The first British woman Sikh parliamentarian, Preet Gill, instantly denounced the shocking invasion of the Harminder Sahib as an act of “Hindu terror”, which she exultantly claimed had been “prevented”. The Twitter posting by her implicitly amounted to justifying the killing of the miscreant by a mob after his apprehension as unavoidable, though she subsequently suggested due process ought to have occurred after fierce denunciations of her views. She subsequently deleted the offending tweet altogether, but did not apologise or distance herself from corrosive sentiments expressed by another offensive social media post alongside her tweet.

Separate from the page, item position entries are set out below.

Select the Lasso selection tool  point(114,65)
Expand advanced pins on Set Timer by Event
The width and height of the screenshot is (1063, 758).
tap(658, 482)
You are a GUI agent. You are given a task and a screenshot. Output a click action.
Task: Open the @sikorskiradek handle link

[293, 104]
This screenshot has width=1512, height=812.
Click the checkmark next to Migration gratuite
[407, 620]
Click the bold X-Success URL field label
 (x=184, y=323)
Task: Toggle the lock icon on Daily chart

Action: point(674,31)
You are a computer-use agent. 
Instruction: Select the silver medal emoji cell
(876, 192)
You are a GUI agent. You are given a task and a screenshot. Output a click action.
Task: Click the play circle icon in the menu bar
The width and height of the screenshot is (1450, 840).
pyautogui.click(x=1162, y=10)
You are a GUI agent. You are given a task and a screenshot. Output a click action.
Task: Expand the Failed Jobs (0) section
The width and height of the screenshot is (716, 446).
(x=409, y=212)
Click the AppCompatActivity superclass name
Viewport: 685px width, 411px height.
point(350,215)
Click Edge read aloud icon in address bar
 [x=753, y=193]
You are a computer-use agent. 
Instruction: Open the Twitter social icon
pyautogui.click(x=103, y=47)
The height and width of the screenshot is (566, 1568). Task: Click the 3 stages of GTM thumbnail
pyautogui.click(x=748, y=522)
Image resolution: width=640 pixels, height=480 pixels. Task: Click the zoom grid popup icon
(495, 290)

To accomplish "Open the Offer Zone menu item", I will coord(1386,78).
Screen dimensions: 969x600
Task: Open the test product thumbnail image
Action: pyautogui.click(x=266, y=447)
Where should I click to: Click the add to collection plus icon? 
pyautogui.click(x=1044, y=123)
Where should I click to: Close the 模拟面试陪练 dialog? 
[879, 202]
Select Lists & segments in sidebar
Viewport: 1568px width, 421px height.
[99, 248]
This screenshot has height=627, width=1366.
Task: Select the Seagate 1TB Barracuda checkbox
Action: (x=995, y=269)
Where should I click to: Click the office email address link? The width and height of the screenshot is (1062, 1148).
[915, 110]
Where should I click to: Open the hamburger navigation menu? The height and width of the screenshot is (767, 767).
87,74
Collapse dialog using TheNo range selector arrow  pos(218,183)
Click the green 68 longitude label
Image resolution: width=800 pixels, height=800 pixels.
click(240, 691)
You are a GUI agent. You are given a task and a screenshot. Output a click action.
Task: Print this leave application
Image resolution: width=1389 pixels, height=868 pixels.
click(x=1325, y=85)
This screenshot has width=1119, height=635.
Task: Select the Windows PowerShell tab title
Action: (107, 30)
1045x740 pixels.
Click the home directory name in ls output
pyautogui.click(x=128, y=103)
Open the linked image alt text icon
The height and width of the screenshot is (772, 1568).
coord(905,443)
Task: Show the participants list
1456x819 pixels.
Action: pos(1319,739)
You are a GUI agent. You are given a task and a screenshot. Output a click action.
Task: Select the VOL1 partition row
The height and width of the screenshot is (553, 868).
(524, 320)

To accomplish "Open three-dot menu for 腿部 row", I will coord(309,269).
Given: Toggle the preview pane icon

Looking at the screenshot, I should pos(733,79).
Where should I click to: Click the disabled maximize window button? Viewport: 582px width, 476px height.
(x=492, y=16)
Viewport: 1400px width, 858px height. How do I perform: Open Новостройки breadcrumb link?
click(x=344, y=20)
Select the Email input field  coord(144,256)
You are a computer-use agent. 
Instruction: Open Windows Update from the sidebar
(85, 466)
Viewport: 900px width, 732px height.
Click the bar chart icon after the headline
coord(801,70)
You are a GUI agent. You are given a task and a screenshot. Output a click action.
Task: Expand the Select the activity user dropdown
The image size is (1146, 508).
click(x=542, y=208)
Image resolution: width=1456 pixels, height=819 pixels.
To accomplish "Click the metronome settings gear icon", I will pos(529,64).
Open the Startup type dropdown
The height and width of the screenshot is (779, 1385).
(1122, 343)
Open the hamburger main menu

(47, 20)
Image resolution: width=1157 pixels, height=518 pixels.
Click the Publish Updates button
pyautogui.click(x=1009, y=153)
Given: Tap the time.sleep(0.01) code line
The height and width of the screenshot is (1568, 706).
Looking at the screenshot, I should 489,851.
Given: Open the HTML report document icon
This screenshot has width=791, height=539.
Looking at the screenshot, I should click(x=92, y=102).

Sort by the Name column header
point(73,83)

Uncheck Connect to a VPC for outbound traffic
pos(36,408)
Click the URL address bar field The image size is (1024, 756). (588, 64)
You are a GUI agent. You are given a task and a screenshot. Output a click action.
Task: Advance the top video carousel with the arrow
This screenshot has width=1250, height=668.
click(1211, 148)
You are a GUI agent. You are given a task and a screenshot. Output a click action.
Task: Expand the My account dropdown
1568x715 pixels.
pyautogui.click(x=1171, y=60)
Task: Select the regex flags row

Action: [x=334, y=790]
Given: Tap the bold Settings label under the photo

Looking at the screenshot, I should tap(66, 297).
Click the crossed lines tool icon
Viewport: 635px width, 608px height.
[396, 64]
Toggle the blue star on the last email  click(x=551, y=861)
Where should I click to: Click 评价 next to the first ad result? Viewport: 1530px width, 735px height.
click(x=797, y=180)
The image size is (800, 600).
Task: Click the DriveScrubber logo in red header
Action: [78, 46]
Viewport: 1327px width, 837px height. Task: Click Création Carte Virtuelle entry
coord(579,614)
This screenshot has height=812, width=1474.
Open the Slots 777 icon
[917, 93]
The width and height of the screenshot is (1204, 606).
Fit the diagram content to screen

Sikh politics everywhere outside India is toxic beyond belief and the animosity is directed towards a supposed Hindu enemy because Sonia Gandhi’s Congress party, earlier led by her late husband, easily gets elected to govern Punjab despite being perpetrators of the horrors of the 1984 pogrom against their community. In demonstration posters abroad it is Hindus and even Narendra Modi who get demonised for alleged crimes against the Sikh community in India, repeatedly described as genocide, despite Modi’s known and long-held personal reverence for Sikhism.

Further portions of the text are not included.